Another notable aspect of this study is the truly remarkable degree of functional connection between proteins whose isoforms appear to be regulated by Nova2. Figure 5 in this paper makes a compelling case for the idea that while transcriptional regulators can turn gene sets on and off, splicing regulators can fine-tune an entire module for a specific task.
Finally, it is important to note that these experiments are facilitated by the fact that Nova2 knockout mice are viable, which rendered tissue-specific ablation (as practiced by Ding et al. and Xu et al. for similar studies on SR proteins) unnecessary. That is why we consider it a good thing that so many of the Arabidopsis SR proteins we work with are not essential. This does not mean they are not important!
Monday, July 25, 2005
PLoS Genetics
Friday, July 22, 2005
Parameters for using blastn with noncoding queries
If one wants to look for a conserved noncoding RNA in a new genome using the best possible tools, then one should use sophisticated structure-based methods such as Klein and Eddy's RSEARCH ( BMC Bioinformatics 4:44 , PubMed), and should consult the RNA database Rfam (Griffths-Jones et al., 2003: Rfam: an RNA family database and 2005: Rfam: annotating non-coding RNAs in complete genomes . PubMed). However, alignment tools such as blast or fasta are more readily available, so it is often expedient to use alignment when other tools would do better. If you do that, you must adjust the parameters – you will never find noncoding RNAs using the default parameters for blast. I confronted this problem at the Drosophila genome jamboree in 1999 and published the parameters I used there in the paper I wrote with Helen Salz (J. Biol. Chem.; PubMed).
Now, I've posted a discussion and "how-to" guide (Posting 4 on SteveMount.com) based on work that Chau Nguyen (a University of Maryland Computer Science and Biology double major) did with me a few years ago. These are written for use on the NCBI blastn server, but are easily adapted to running blast locally. Briefly, my advice is to use the parameters -r 5 -q -4 -G 10 -E 4 -W 7. These values not only find mammalian U6atac using plant U6atac but provide an alignment across the entire snRNA. If you don't find what you want, you may want to make adjustments based on the more thorough discussion in the posting, where I describe several parameter sets there that will correctly idenfity plant snRNA genes using animal snRNA queries.

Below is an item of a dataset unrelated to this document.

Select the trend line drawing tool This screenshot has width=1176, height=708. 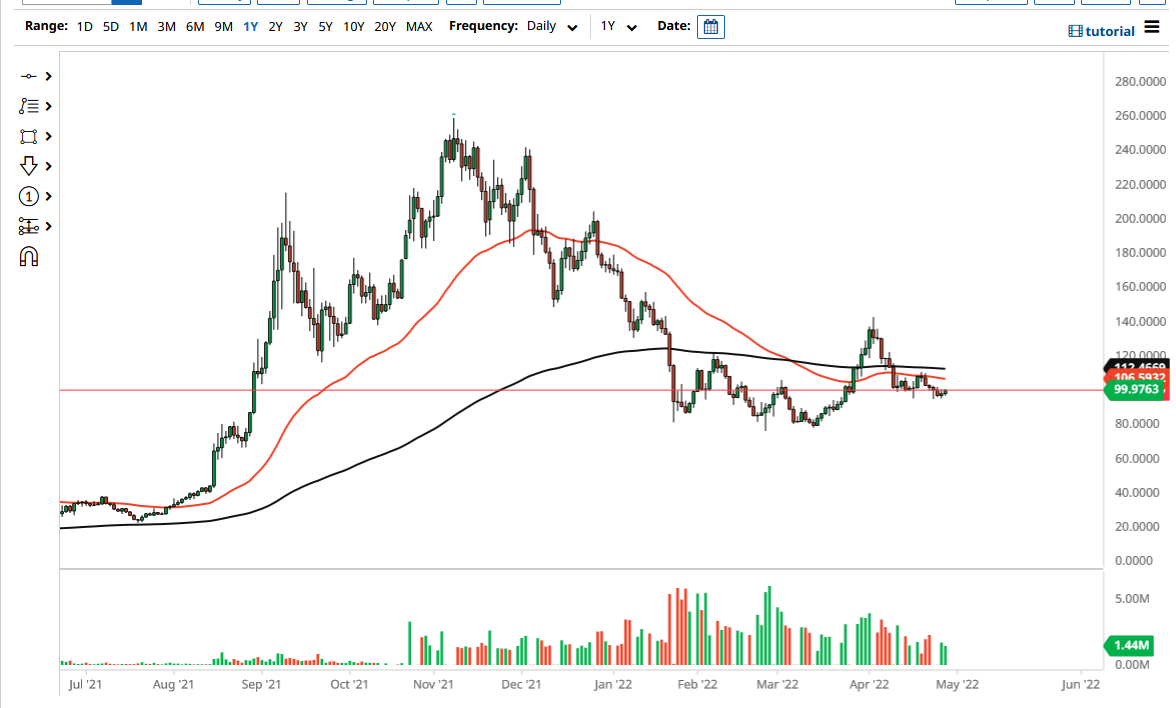29,75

Bear in mind two caveats: limit the size of your query and be prepared to use independent criteria for identifying correct hits. These searches require more computing resources than standard blast searches and it will generally take longer than the estimated time for your results to come back. For related reasons, you should not attempt to use these parameters for queries longer than about 500 bp. (if you are using a noncoding RNA as the query do not include nontranscribed flanking sequence in your query; you may even want to remove poorly conserved parts of the RNA itself from your query). Also, because the assumptions that go into calculating E values are violated by these parameters, the E values reported in your output will be meaningless (except as relative numbers; better matches will still have lower E values). Do not pay attention to the E values (except when comparing results obtained with the same parameter set) and do not report them. However, the lack of reliable E values is not license to believe nonsense; your results should be validated by external criteria such as secondary structure and conservation of known functional regions.
Good luck! If you have experience that bears on this, or can cite relevant literature, please let me know and I'll update the posting.